When it hit the market for the 1986 model year, the Ford Taurus quickly became a sensation in America. This front-wheel-drive midsize family sedan looked like no other Ford before it thanks to aerodynamic styling highlighted by a grille-less nose that fronted an elegant, rounded form. A well-thought-out, comfortable and roomy cabin greeted passengers A year later, the Taurus was Ford's best-selling car.
Bridging the gap between family sedans and large luxury cars, the Ford Taurus is a big, comfortable American-style sedan with an up-to-date design. The typical Ford Taurus will be front-wheel drive with the base 3.5-liter V6, a solid engine that cranks out 263 hp. All-wheel drive is optional on upper Ford Taurus trim levels and standard on the high-performance SHO model, which employs a twin-turbo 3.5-liter V6 good for a healthy 365 hp.
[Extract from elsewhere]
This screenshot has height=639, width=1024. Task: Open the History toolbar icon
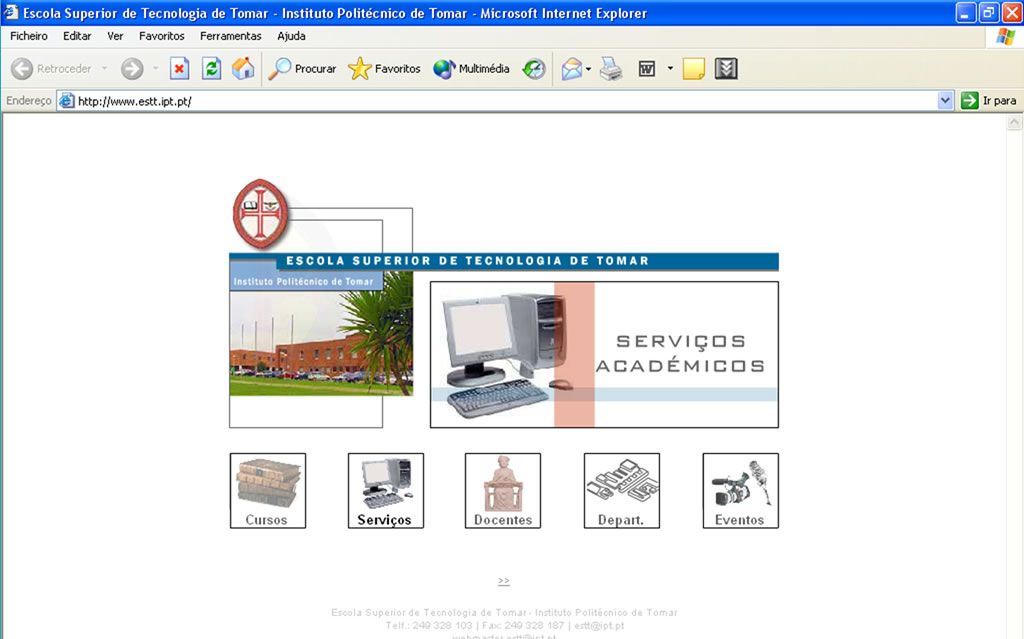(534, 69)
A six-speed automatic is the only available transmission.
The Ford Taurus is offered in Ford Taurus SE, Ford Taurus SEL, Ford Taurus Limited and Ford Taurus SHO trims. Standard equipment includes alloy wheels, full power accessories, a power driver seat, a tilt-and-telescoping steering column and a six-speaker stereo with CD/MP3 player and auxiliary audio jack. Higher trim levels add niceties like bigger wheels, a rearview camera, dual-zone automatic climate control, and rear parking sensors.
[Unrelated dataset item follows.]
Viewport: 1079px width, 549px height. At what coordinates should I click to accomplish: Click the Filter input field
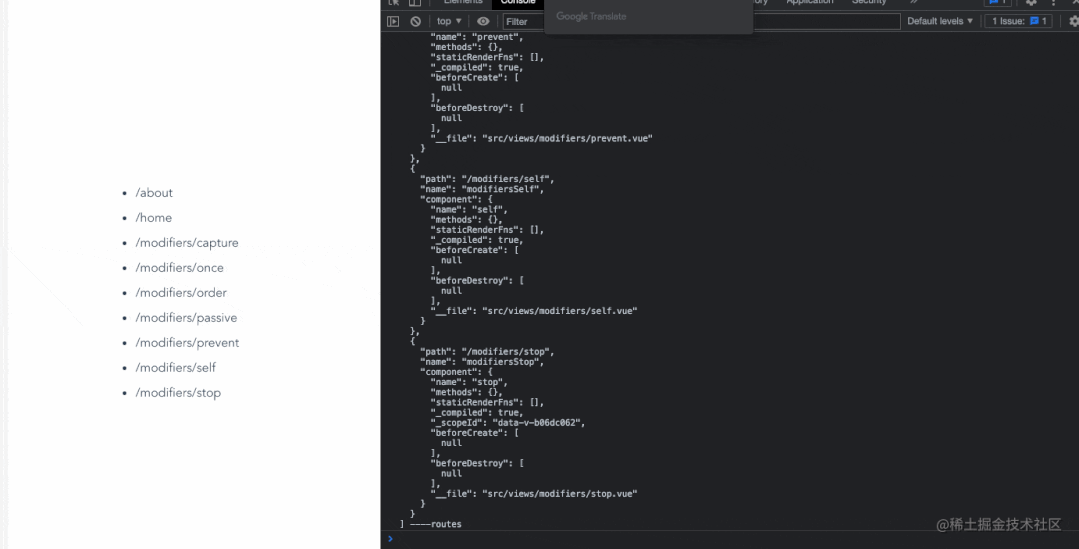702,21
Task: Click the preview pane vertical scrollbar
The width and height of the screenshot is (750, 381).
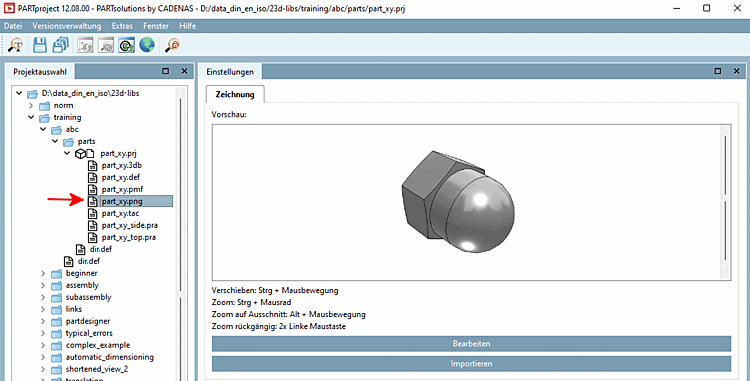Action: [726, 202]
In reviews, we've generally been impressed by the current Ford Taurus. The styling is distinctive, as is the cabin with its twin-cowl dashboard layout. On the road, the Ford Taurus provides solid if unexciting driving dynamics and a comfortable, quiet ride. Performance ranges from ample with the base V6 to thrilling with the SHO's twin-turbocharged V6, which provides V8-like thrust at all speeds.
The previous Ford Taurus generation ran from 2000-'06. Although the basic body shell was identical to the third-generation Ford Taurus, this version dispensed with many of the oval-themed components used before and the result was a more attractive car.